Appeal from judgment of sentence of Court of Common Pleas of Cambria County, Sept. T., 1971, Nos. C-121, 122, 123, 124, 125, and 126, in case of Commonwealth of Pennsylvania v. Alexander Kamenca.

COUNSEL

Russell J. Heiple, and Myron I. Markovitz, for appellant.

Caram J. Abood, District Attorney, for Commonwealth, appellee.

Wright, P. J., Watkins, Jacobs, Hoffman, Cercone, and Spaeth, JJ. (Spaulding, J., absent). Opinion by Jacobs, J. Dissenting Opinion by Hoffman, J. Spaeth, J., joins in this dissenting opinion.

Author: Jacobs

[ 226 Pa. Super. Page 550]

This case presents the issue of whether the lower court committed an abuse of discretion in refusing appellant's presentence request to withdraw certain guilty pleas. We hold that it did not and affirm.

Appellant was indicted for three 1971 armed robberies committed at banks in Johnstown, Pennsylvania, and for three attendant larcenies. Prior to acceptance of guilty pleas as to the six crimes, the lower court conducted an extensive hearing on December 8, 1971. At the hearing, it was developed that appellant was a 29-year-old Czechoslovakian citizen, that his European educational background was that of an electronics engineer, and that no plea bargain was involved in the case. Appellant stated that his pleas were made because of his guilt, that he had no defense, that he understood the charges against him, and that his decision to plead guilty was of his own free will. He acknowledged his understanding of the forfeiture of certain described rights by reason of a plea of guilty, and asserted his comprehension of the maximum penalties involved. An interpreter was present for the purpose of obviating any language difficulties, and appellant was represented by counsel.
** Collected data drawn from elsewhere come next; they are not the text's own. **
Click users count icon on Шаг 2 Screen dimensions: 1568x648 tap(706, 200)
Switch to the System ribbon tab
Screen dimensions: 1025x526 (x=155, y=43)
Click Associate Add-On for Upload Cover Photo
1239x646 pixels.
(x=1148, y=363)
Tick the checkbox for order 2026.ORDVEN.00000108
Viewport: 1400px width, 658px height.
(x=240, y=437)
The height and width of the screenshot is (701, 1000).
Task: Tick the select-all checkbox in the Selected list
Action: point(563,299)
The lower court accepted the pleas. A police officer then stated that the appellant had been apprehended following a chase from the most recent robbery and had made a "full and relatively honest statement about what went on." Imposition of sentence was deferred pending a presentence investigation and report.

Sentencing was scheduled on April 24, 1972. At that time the court was informed that appellant intended to move to withdraw his pleas. On May 2, 1972, an oral motion to that effect was made on behalf of appellant and a hearing was held.
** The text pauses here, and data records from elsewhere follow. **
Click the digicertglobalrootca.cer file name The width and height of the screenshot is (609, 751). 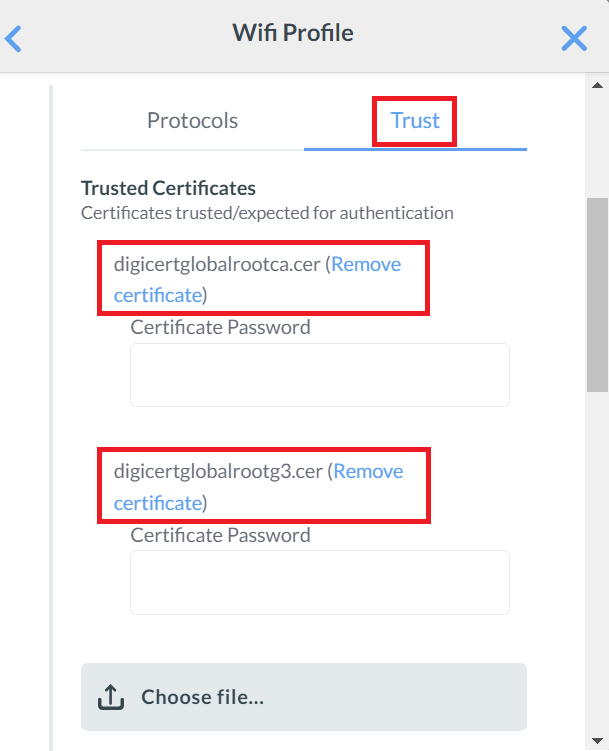[x=216, y=265]
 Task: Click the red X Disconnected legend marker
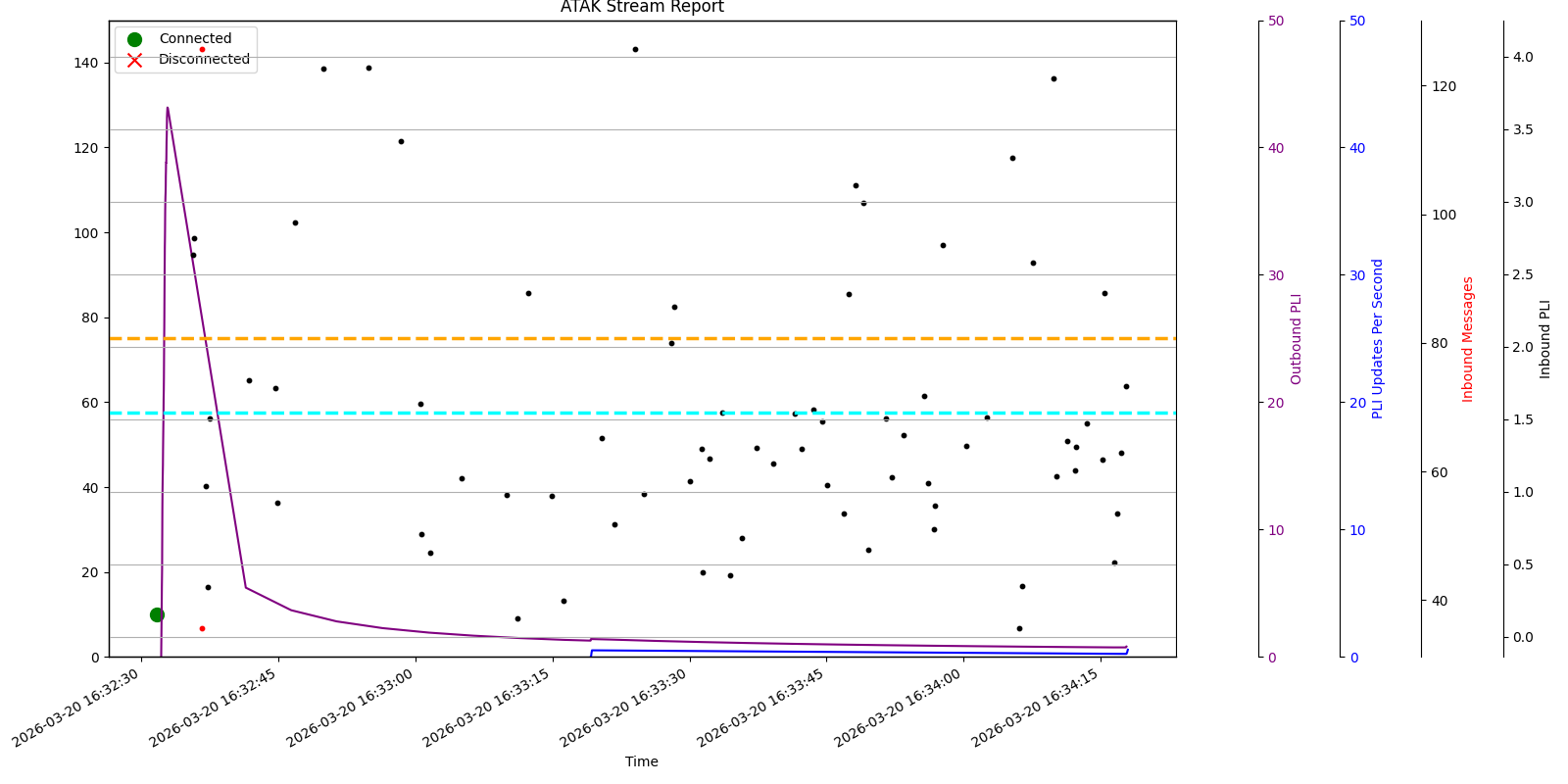134,60
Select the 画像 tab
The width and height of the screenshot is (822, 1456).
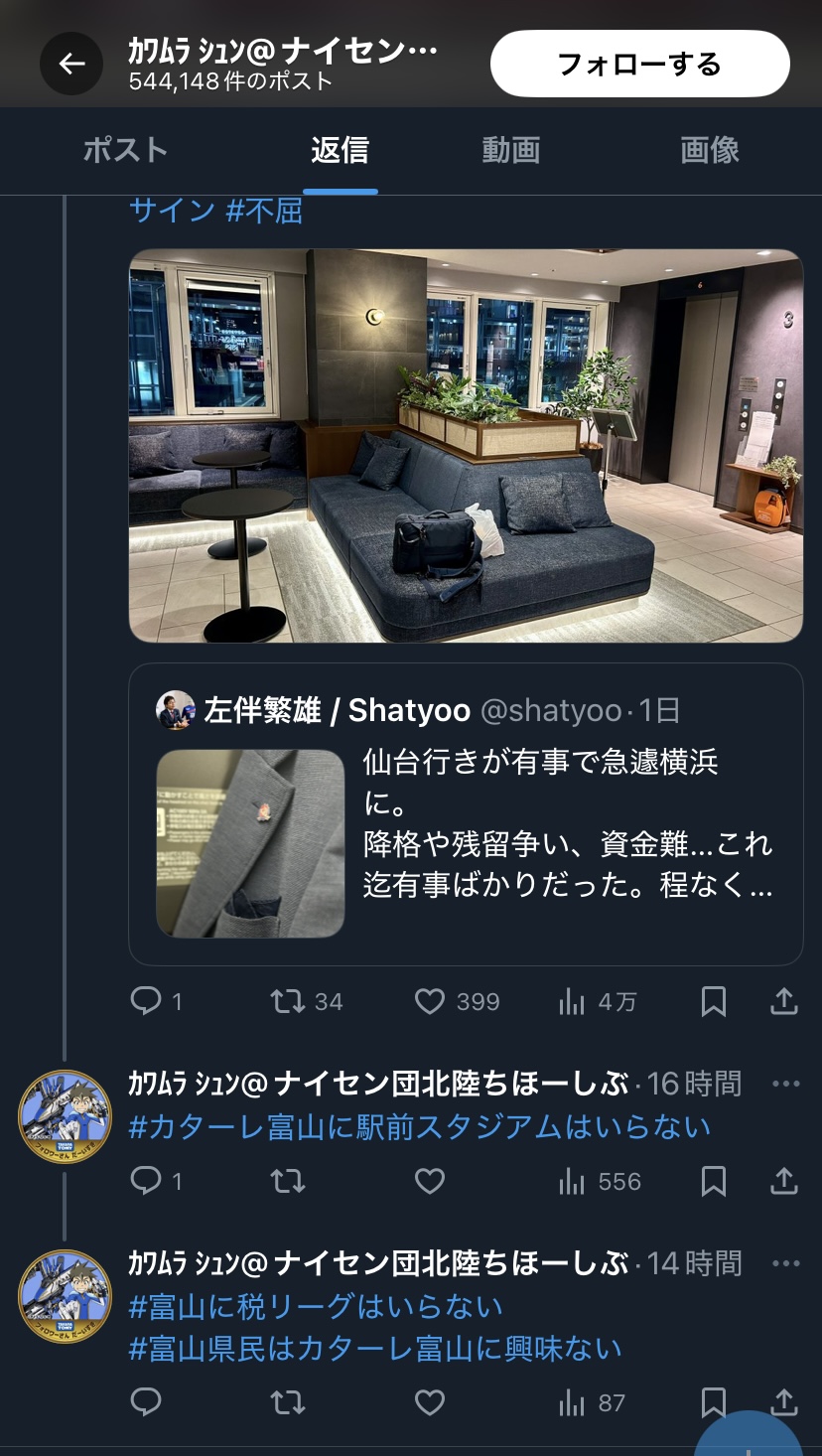pos(710,150)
At the hearing, appellant's attorney stated that the basis of the withdrawal request was that appellant had

[ 226 Pa. Super. Page 551]

    not been informed of all the rights available to him, and had not made intelligent and voluntary pleas. Appellant testified that he had entered the United States on January 6, 1969, at which time he did not have a command of the English language. He stated that he had pleaded guilty to federal charges related to his state offenses with the understanding that a deportation and suspension might be the result; that the attorney representing him when his guilty pleas were entered in the present case*fn1 had threatened to stay out of the courtroom if he did not plead guilty; that he had been beaten after his arrest; and that without notification to him FBI agents had searched his apartment and seized certain evidence. He said that he had been in a state of fear at the time his pleas were entered, that the Czechoslovakian criminal system had intimidated him, that he did not understand some of the court's questions in the prior hearing, and that the interpreter therein had been so incompetent as to preclude his using her services. Although he denied his guilt "from point of humanity," he conceded a "certain type" of guilt, maintaining that he was a "victim of circumstances." At one point he expressed a desire to inform the people in the courtroom of the "desperate situation" which "forced [him] to do it." At another point, he stated, "Yes, I am guilty," but alluded to certain circumstances, including blackmail, of which he said he was a victim.

The attorney who represented appellant at the time of entry of the guilty pleas testified that he had told the appellant that he would not argue two particular defenses, which he did not name, to the jury, unless ordered to do so by the judge. He said that he regarded the defenses as improper. He ...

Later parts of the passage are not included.